PROBLEM DESCRIPTION: Every line of the data that contains the string "pixels" must be copied.

Dataset items
********************

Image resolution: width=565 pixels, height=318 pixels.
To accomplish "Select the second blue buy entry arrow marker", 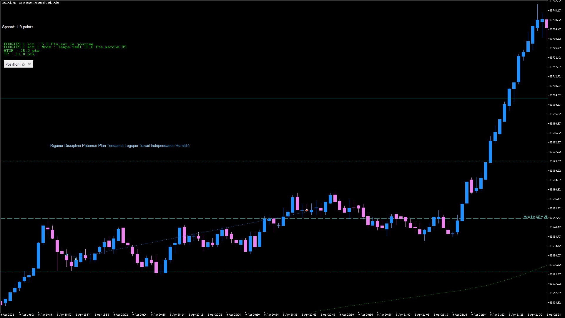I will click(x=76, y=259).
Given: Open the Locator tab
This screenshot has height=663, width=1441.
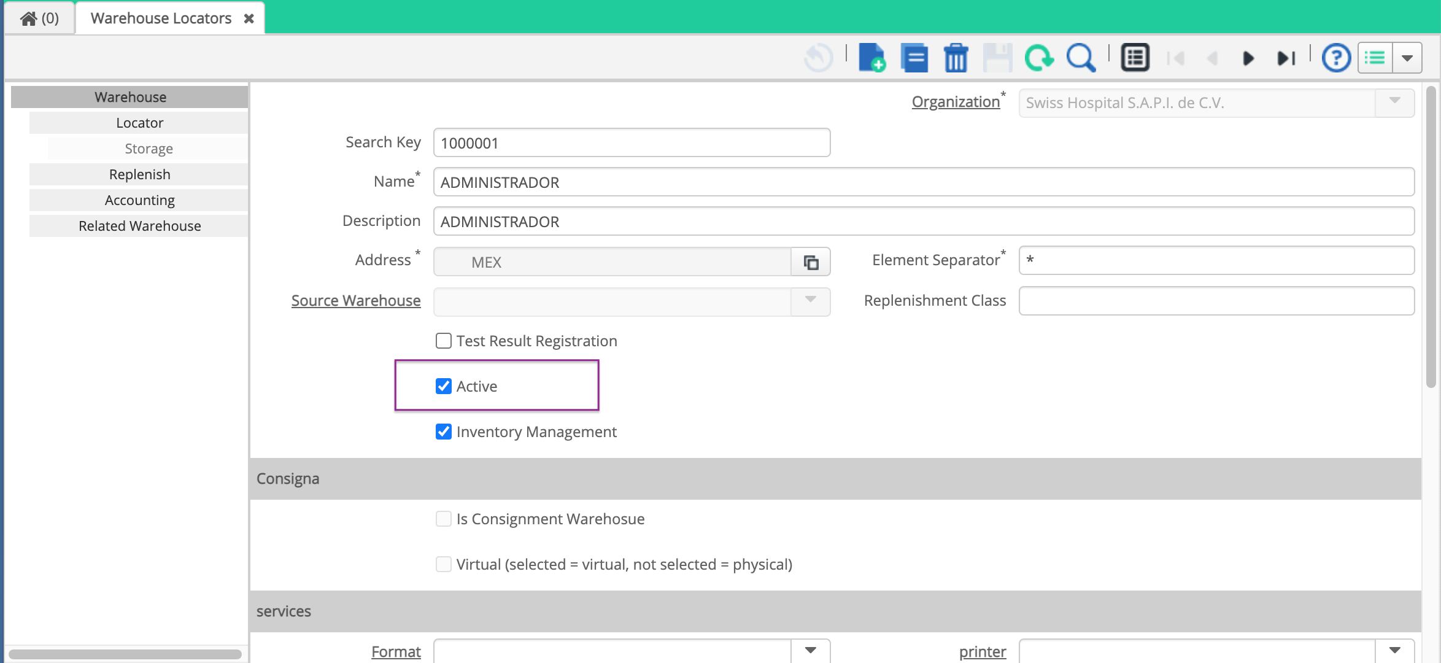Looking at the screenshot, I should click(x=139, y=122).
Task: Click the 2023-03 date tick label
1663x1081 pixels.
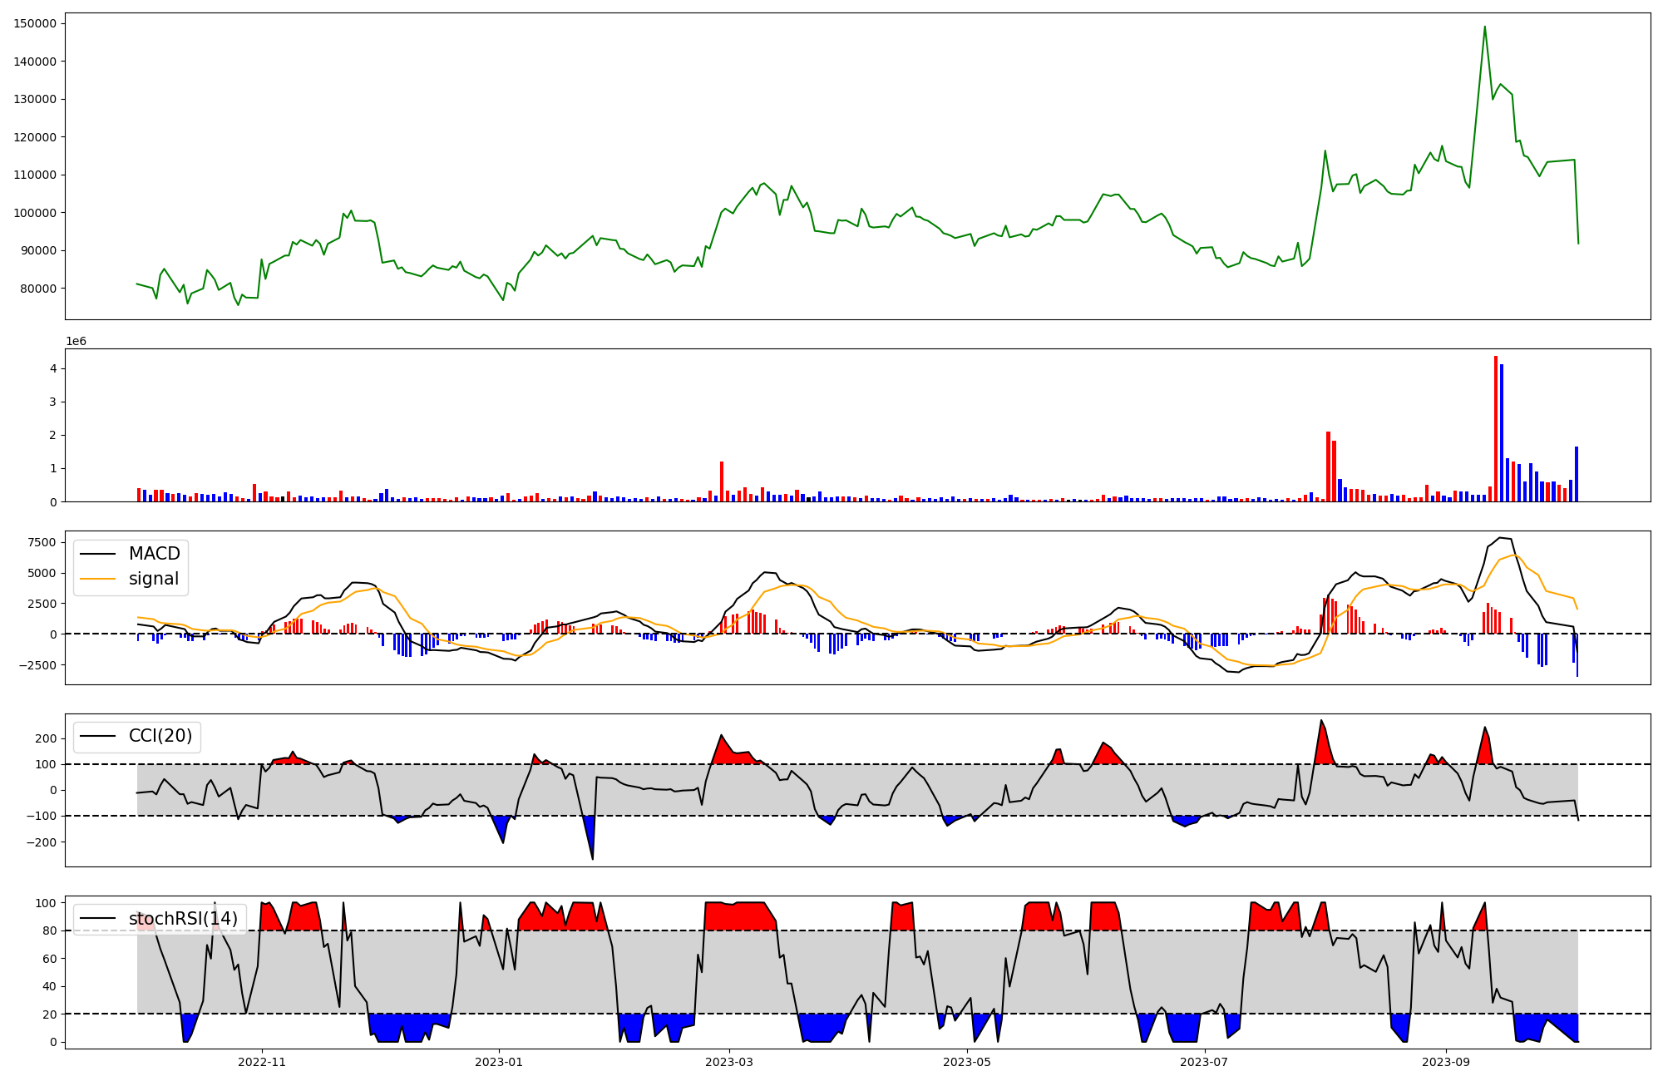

********************

EXERCISE SOLUTION:
Image resolution: width=565 pixels, height=318 pixels.
1663x1081 pixels.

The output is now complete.